All patients in this study were homozygous for the deletion of 12 bp (155–166del) in the TBCE gene and their parents were heterozygous carriers for this mutation. This founder mutation is the only reported one, till now, in SSS patients from the Middle Eastern area [5]. Arabs in general are genetically diverse and have been admixed with many other populations from Asia, Europe and Africa. This founder mutation either started in the Arabs and then spread to the Middle Eastern area or vice versa. Extensive haplotype analysis around this mutation may clarify the situation.
In one of our families with 2 affected siblings, 1 sibling, a 2-year-old girl, had medullary stenosis while her 10-month-old brother showed osteosclerosis. This interfamilial variability raises the possibility that other modifying factors may affect TBCE gene function and/or expression.

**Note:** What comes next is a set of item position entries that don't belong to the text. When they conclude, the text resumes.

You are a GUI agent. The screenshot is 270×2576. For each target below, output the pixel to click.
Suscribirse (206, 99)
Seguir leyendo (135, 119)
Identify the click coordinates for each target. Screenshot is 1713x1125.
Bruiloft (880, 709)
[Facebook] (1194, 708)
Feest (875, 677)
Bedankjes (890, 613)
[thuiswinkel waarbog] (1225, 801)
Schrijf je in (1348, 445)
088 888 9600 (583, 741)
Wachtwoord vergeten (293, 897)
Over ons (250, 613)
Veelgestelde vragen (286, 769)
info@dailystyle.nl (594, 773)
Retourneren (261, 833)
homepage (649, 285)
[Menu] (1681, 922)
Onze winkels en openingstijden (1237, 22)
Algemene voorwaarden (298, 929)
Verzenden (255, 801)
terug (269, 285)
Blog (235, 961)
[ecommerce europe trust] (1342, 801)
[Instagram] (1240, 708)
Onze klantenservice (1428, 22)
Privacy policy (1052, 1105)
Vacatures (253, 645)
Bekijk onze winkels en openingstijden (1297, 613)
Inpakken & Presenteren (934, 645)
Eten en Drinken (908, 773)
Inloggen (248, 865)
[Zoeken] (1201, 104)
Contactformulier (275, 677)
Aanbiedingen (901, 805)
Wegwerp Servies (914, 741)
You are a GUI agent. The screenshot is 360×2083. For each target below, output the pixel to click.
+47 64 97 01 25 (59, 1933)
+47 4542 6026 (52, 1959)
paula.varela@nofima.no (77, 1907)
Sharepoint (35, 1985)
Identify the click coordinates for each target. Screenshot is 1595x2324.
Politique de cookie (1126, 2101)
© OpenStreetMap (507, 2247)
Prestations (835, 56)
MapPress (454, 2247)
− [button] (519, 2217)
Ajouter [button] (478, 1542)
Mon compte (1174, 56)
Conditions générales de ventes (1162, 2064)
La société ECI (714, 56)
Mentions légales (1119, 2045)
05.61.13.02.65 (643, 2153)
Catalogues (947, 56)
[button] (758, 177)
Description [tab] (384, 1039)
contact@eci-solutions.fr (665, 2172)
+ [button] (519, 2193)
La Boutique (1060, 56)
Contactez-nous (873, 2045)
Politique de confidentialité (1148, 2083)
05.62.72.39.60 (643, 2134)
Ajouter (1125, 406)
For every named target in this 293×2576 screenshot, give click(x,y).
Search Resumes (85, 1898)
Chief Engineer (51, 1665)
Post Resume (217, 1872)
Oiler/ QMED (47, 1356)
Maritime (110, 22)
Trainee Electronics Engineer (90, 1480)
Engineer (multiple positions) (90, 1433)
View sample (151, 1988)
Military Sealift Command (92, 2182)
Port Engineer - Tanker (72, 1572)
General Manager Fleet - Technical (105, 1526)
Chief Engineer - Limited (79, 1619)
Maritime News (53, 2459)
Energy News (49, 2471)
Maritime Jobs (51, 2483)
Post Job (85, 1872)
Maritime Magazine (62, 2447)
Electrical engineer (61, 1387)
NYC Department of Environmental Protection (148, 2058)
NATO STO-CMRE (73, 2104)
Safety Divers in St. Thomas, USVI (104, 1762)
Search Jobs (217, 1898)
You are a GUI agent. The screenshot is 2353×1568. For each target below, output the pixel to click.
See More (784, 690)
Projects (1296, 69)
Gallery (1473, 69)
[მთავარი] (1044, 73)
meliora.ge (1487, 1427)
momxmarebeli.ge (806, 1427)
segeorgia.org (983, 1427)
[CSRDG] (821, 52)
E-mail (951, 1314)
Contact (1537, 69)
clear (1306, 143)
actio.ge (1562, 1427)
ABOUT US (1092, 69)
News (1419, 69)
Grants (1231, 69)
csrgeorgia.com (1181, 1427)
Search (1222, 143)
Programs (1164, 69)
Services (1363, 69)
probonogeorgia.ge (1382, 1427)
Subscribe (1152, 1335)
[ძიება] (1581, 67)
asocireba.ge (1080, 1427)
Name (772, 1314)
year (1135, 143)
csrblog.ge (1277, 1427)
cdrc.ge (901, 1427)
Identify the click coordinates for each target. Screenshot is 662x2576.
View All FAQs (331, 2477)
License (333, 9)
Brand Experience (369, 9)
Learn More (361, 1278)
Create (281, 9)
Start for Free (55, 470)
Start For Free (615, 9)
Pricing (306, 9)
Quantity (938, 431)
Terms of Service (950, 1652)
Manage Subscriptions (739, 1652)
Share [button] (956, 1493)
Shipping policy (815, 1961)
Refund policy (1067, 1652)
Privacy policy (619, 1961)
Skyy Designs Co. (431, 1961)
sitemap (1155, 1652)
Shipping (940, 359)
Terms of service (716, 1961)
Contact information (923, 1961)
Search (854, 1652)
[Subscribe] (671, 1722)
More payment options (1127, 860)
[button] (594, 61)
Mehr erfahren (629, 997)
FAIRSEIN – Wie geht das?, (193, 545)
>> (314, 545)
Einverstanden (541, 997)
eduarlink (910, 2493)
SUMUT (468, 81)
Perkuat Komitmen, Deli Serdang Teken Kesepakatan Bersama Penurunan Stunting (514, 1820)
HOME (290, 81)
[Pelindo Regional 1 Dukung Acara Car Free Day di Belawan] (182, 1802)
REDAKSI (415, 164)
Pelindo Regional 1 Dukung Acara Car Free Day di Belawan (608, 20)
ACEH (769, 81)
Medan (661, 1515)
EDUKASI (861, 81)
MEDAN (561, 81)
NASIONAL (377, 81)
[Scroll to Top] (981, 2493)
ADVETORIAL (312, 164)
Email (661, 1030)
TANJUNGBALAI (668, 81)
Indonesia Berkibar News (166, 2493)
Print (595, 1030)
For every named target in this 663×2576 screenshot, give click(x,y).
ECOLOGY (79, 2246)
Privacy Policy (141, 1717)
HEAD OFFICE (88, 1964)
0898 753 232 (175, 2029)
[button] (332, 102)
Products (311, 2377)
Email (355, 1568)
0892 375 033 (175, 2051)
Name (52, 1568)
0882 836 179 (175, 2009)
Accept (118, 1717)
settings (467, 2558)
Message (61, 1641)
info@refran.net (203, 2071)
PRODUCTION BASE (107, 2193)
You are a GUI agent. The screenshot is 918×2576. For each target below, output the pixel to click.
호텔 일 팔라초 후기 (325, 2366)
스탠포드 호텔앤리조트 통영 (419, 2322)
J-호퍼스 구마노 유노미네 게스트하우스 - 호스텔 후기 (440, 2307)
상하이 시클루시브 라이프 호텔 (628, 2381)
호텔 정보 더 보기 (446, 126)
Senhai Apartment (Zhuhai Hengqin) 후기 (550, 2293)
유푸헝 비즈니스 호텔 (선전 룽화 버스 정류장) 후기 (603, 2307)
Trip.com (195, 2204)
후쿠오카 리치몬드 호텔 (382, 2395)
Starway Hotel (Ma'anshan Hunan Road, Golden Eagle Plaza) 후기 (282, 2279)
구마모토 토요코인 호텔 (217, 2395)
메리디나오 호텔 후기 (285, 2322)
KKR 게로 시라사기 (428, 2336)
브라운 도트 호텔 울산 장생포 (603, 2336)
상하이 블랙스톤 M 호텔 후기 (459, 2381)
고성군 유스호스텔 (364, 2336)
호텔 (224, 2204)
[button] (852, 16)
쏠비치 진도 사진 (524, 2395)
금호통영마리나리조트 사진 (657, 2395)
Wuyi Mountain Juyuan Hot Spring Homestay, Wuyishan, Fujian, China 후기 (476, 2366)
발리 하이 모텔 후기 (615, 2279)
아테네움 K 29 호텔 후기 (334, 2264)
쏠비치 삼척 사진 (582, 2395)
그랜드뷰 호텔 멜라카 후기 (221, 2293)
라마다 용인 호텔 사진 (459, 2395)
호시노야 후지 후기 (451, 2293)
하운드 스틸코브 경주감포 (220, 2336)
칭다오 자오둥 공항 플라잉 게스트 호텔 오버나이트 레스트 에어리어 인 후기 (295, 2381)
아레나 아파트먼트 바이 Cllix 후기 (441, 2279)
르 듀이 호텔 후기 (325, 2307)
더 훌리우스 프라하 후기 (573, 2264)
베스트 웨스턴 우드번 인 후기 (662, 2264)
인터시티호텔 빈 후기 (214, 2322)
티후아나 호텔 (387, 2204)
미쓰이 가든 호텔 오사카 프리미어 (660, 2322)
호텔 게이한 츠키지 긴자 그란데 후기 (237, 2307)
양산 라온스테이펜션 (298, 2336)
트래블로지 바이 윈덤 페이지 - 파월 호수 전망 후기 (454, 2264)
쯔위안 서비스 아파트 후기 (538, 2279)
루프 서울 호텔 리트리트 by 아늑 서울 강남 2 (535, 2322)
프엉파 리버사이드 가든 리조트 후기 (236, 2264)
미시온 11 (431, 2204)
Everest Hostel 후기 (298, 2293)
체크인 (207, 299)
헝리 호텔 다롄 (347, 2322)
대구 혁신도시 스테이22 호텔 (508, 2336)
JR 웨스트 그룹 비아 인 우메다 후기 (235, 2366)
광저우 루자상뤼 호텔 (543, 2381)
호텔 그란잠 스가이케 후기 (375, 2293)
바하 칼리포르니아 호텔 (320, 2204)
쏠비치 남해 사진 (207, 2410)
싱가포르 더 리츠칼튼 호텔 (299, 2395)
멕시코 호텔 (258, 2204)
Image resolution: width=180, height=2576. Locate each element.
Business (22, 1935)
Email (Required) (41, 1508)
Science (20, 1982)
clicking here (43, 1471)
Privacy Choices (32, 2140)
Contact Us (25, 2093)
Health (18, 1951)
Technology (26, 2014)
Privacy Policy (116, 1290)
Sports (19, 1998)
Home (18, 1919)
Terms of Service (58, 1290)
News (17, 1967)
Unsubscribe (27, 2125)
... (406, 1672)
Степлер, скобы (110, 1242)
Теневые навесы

Affected siblings, mainly as products of phenotypically normal consanguineous parents, have been reported in previous reports [2,19–22]. Till now more than 26 patients have been reported, of whom more than half were familial [10,19,20]. In the present report, affected siblings were reported in 5 non-consanguineous families (31.3%). Overall, consanguinity was found in only 12.5% of our patients, in spite of the high frequency of consanguineous marriage in Kuwait (54.3%) [21]. This could be due to chance occurrence or small sample size. Heterozygous carriers have to be assessed through a population-based study which would be of great help for future preventive measurements. The therapeutic options for SSS patients are limited to palliative therapy by correcting hypocalcaemia and treatment of infections [14,15]. However, prevention could be achieved through pre-implantation genetic diagnosis (PGD) and carrier detection.
In conclusion, SSS is a common autosomal recessive disorder in the Gulf area. Clinically, it resembles in feature KCS type 2. However, cortical thickening, medullary stenosis, macrocephaly/normocephaly, normal mentality, cellular immune defects and absence of the diploic space in the skull are additional features of KCS2. The confusion regarding the existence of an autosomal recessive type of KCS needs to be addressed and resolved in future reports. After the identification of the mutation(s) responsible, prevention of this syndrome may be achieved in future through pre-implantation genetic diagnosis and carrier detection.